(Stored records)
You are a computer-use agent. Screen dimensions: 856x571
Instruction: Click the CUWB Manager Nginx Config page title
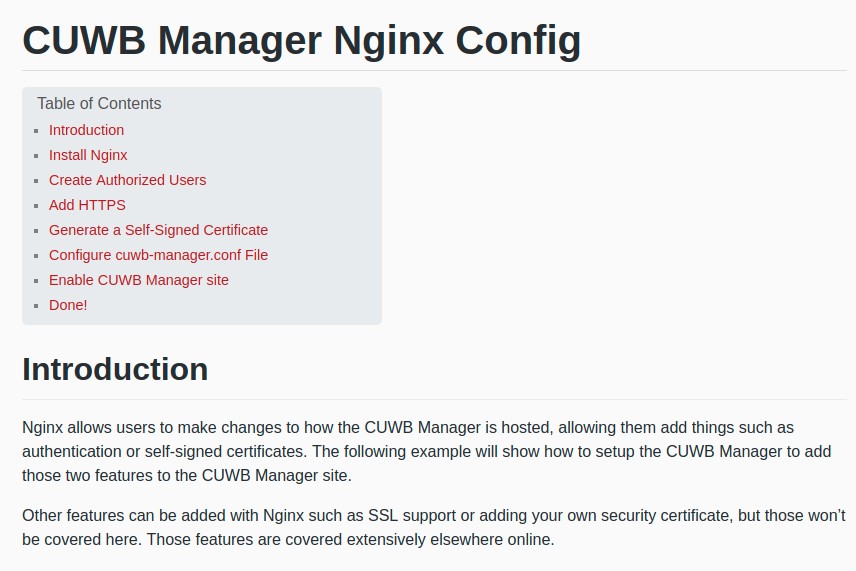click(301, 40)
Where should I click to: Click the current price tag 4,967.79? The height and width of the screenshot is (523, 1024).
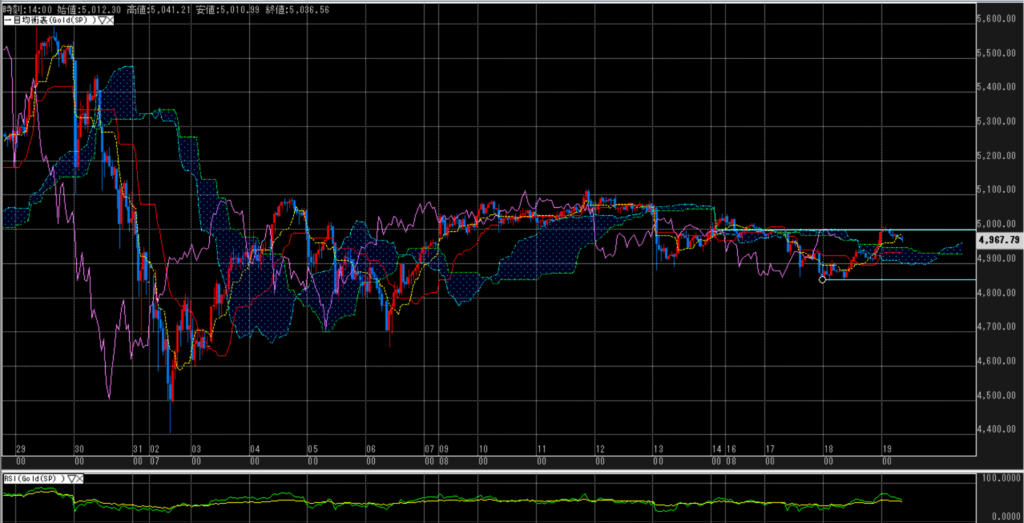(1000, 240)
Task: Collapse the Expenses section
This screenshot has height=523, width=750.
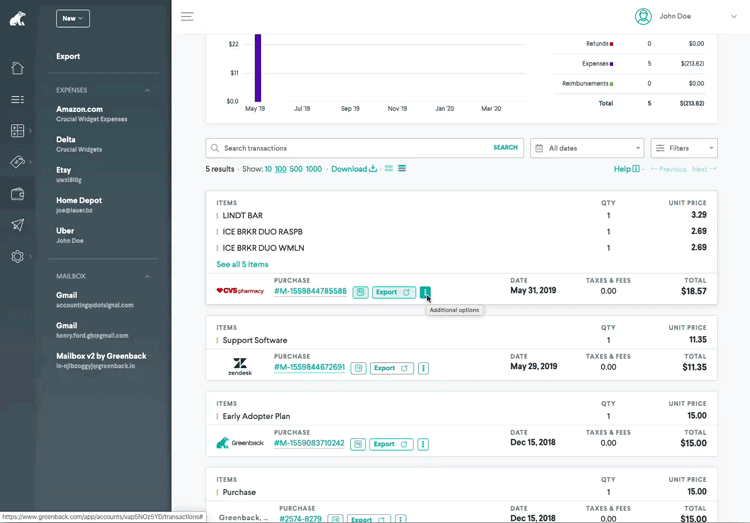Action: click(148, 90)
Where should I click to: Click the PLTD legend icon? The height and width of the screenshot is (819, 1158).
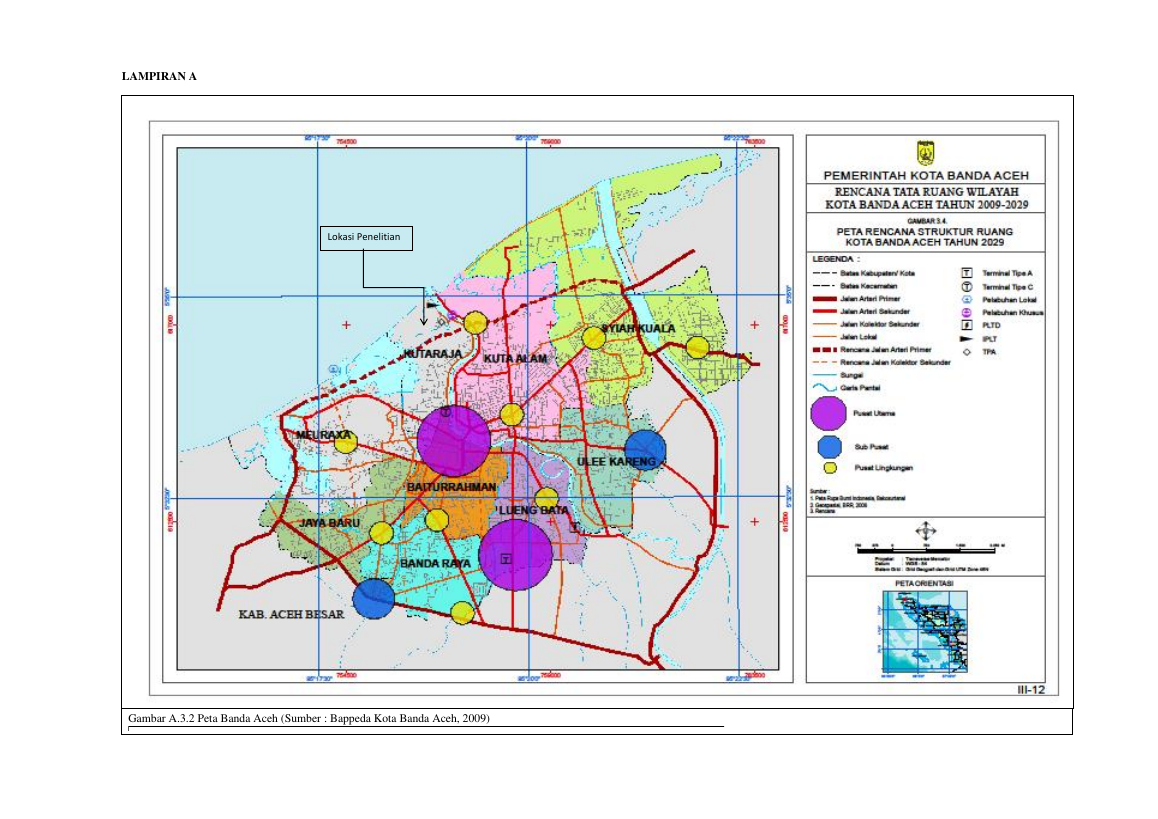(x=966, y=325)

(ABOUT THIS EXERCISE)
From the line that contains "Where should I click to: Click the current" to the last line of the data, print each line exactly, both ends included, and omit the pictures.

(ANSWER TO THIS PROBLEM)
Where should I click to: Click the current price tag 4,967.79? The height and width of the screenshot is (523, 1024).
(1000, 240)
Task: Collapse the Expenses section
This screenshot has height=523, width=750.
Action: click(148, 90)
Where should I click to: Click the PLTD legend icon? The height and width of the screenshot is (819, 1158).
(x=966, y=325)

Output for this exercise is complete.